Samsung is looking to increase the use of in-house Exynos processors in its devices. According to Korea’s ET News, only about 20 percent of Galaxy smartphones currently run on Exynos chipsets. The company is now aiming to use its in-house processors in more than half (50-60 percent) of its smartphones. This means Samsung’s System LSI division, which handles the semiconductor-related works, will more than double its shipments to the company’s mobile division.
The new report adds that two business units of Samsung have already reached an agreement to “increase the proportion” of Exynos processors in its smartphones. So we should see more Galaxy smartphones featuring Exynos chipsets next year.

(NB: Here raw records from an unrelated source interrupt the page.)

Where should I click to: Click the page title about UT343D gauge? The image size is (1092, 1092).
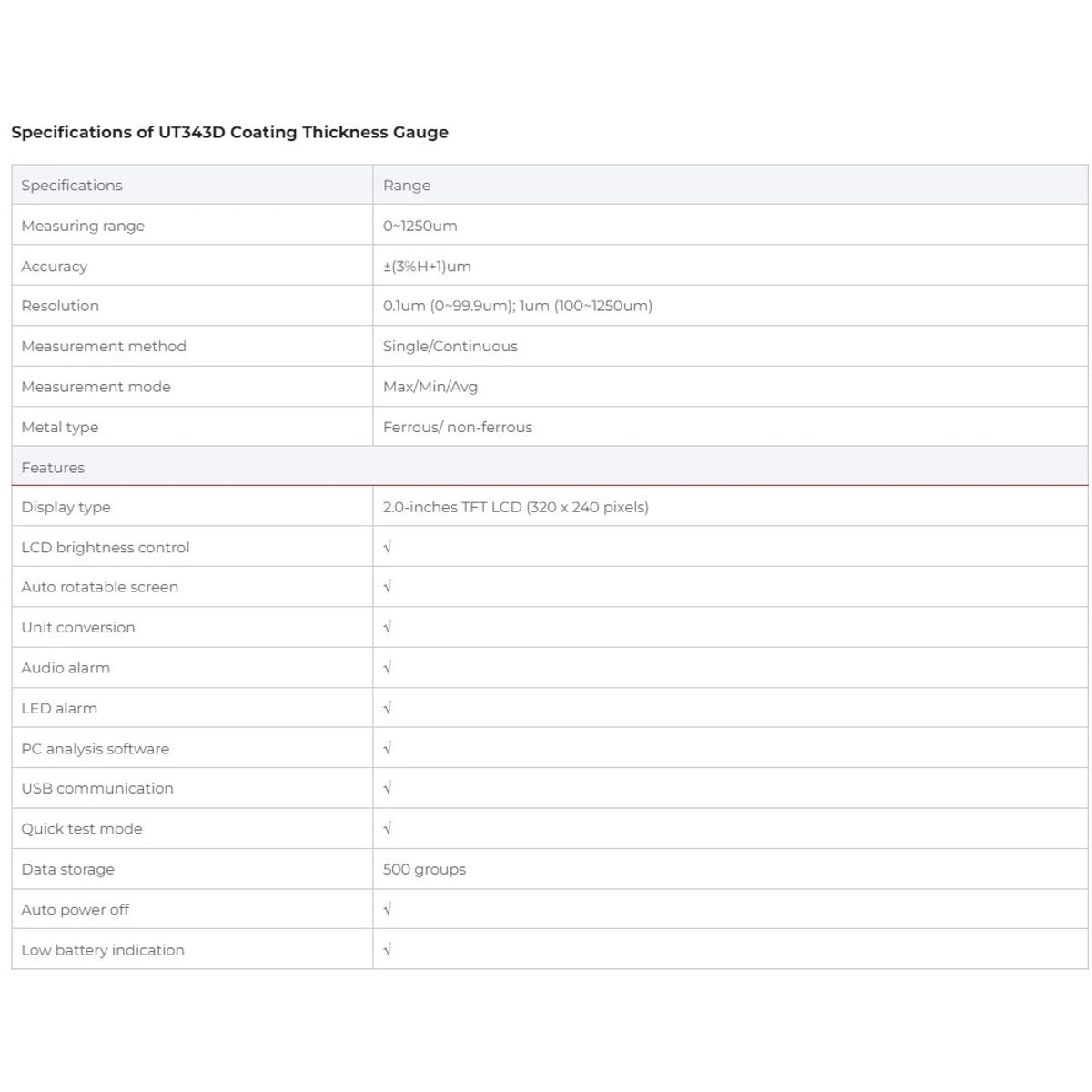[x=229, y=132]

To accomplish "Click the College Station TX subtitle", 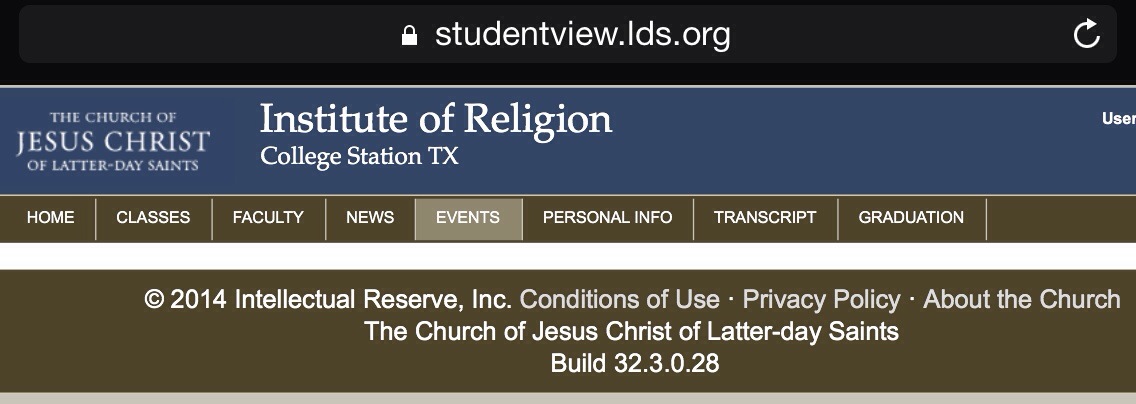I will (359, 156).
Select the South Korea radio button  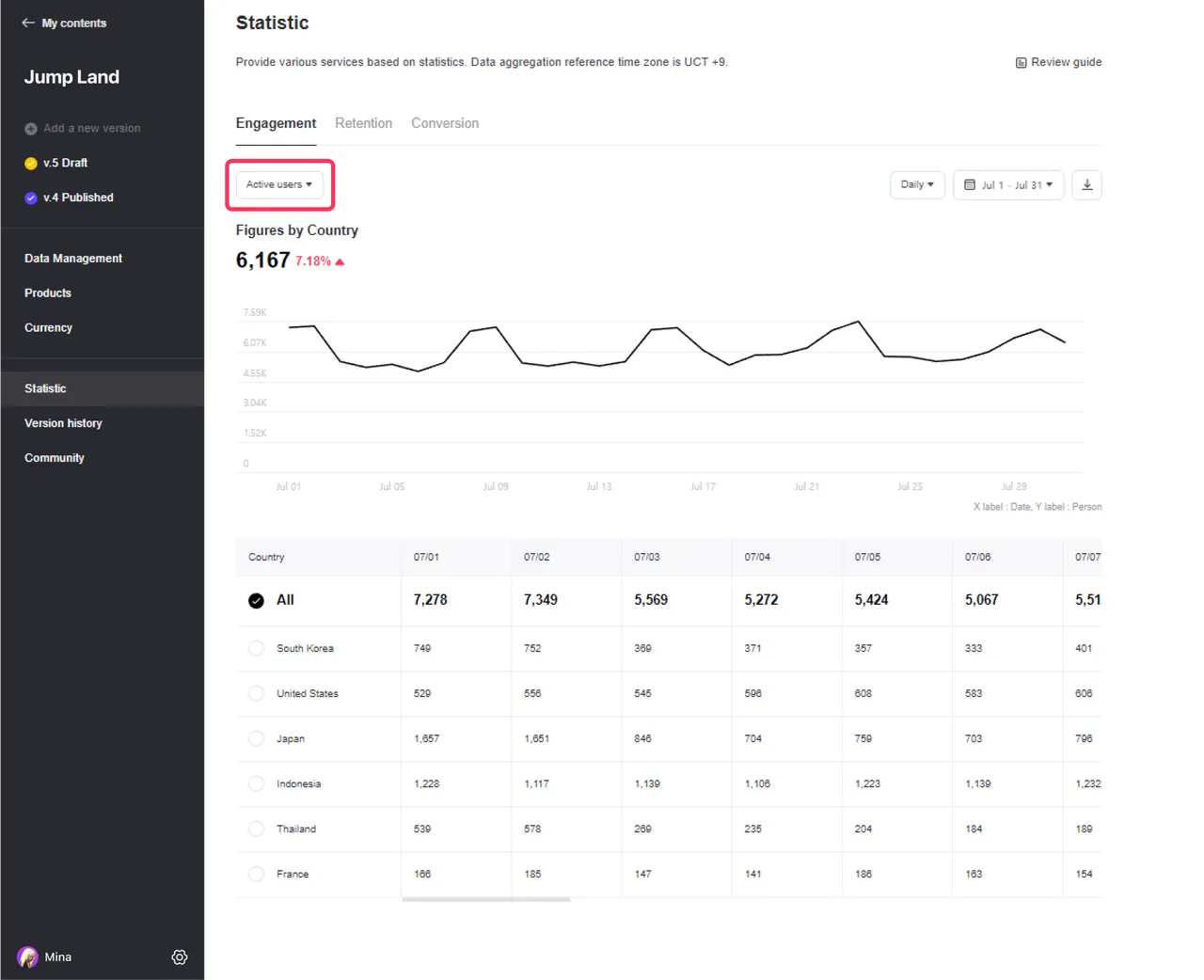click(x=255, y=648)
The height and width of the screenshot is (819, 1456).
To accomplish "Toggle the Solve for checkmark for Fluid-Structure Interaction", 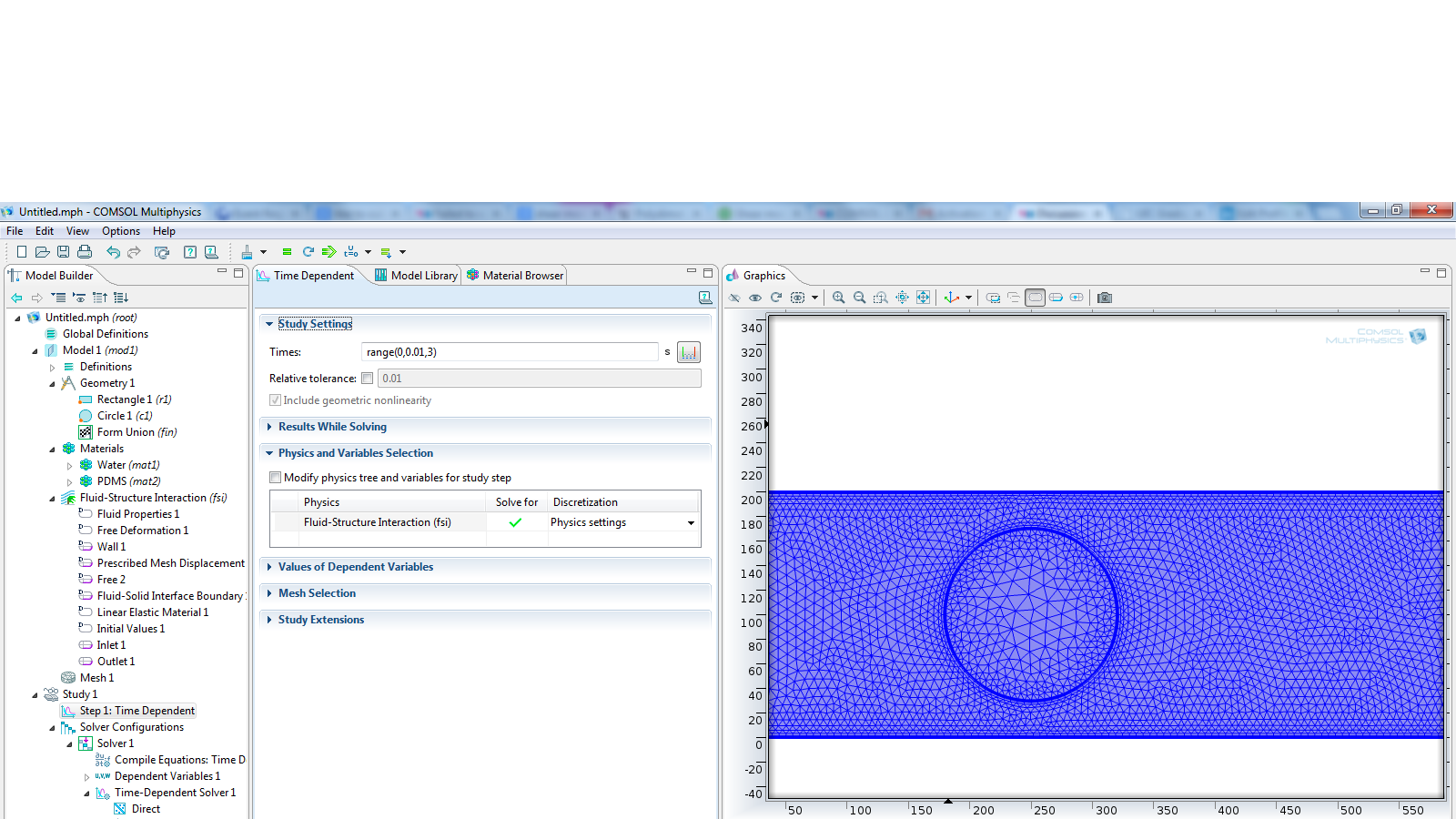I will 515,522.
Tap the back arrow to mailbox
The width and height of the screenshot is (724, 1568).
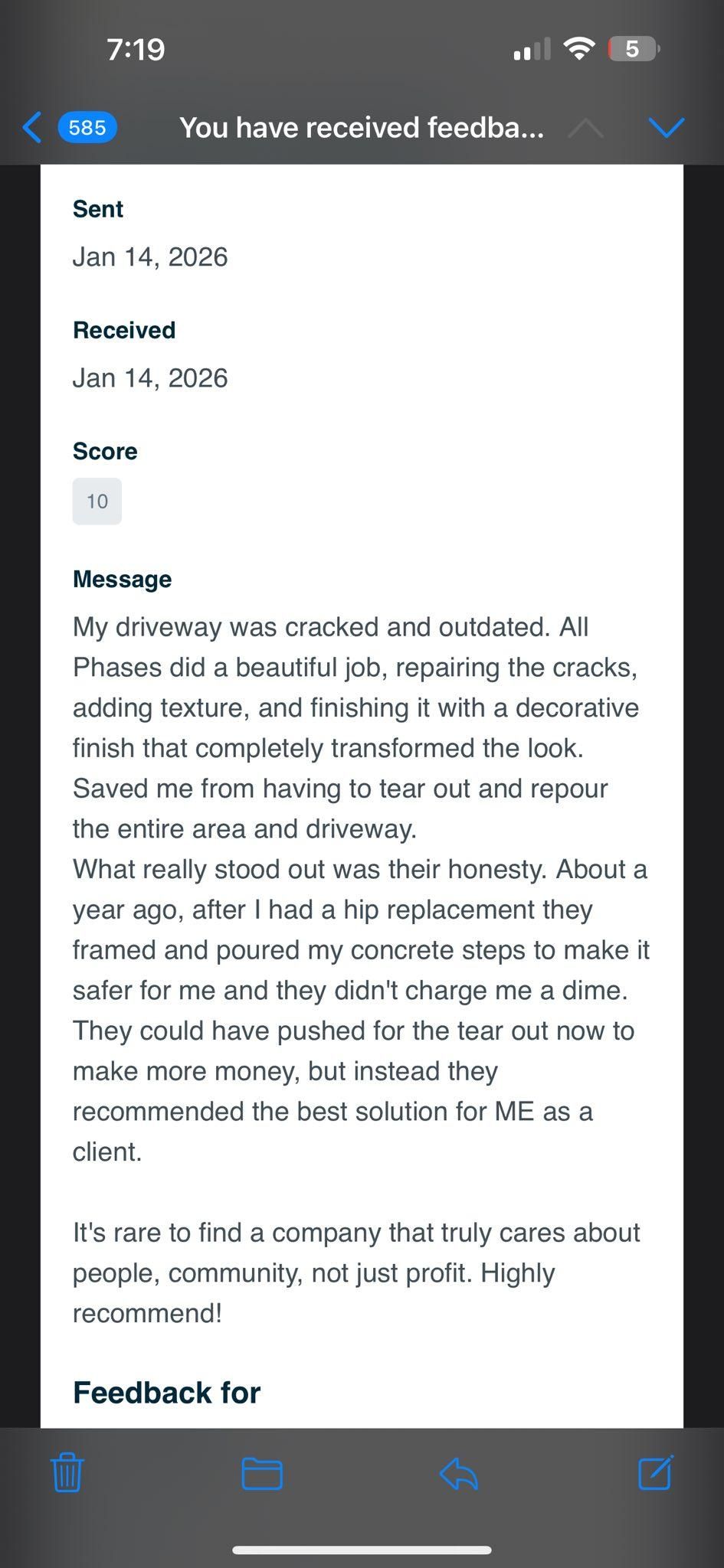pos(32,127)
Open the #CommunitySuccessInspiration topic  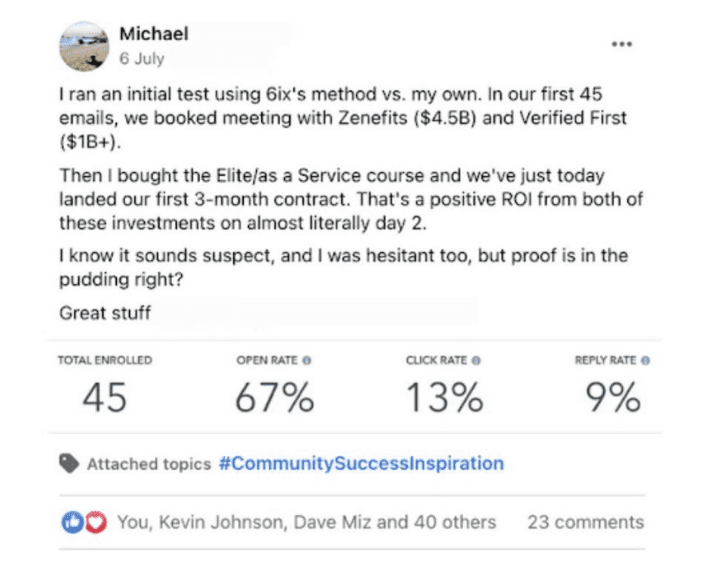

Samsung to more than double the use of Exynos processors in Galaxy smartphones
Samsung is one of the very few companies with a chip fabrication plant. The Korean behemoth is, in fact, second only to Taiwan’s TSMC in terms of chip manufacturing market share. The Taiwanese company doesn’t make its own chips but manufactures for the likes of Qualcomm, Apple, MediaTek, and many more. Samsung also manufactures chips for others but mostly its in-house Exynos processors.
However, a bulk of Samsung smartphones still run on chipsets from Qualcomm and MediaTek. The company uses the former’s Snapdragon solutions in its flagship models, sometimes all over the world, sometimes in select markets. For instance, the Galaxy S21 series uses the Snapdragon 888 in the US and China and the Exynos 2100 in Europe and other markets. The Galaxy Z Fold 3 and Flip 3 foldables, meanwhile, use the Snapdragon 888 globally.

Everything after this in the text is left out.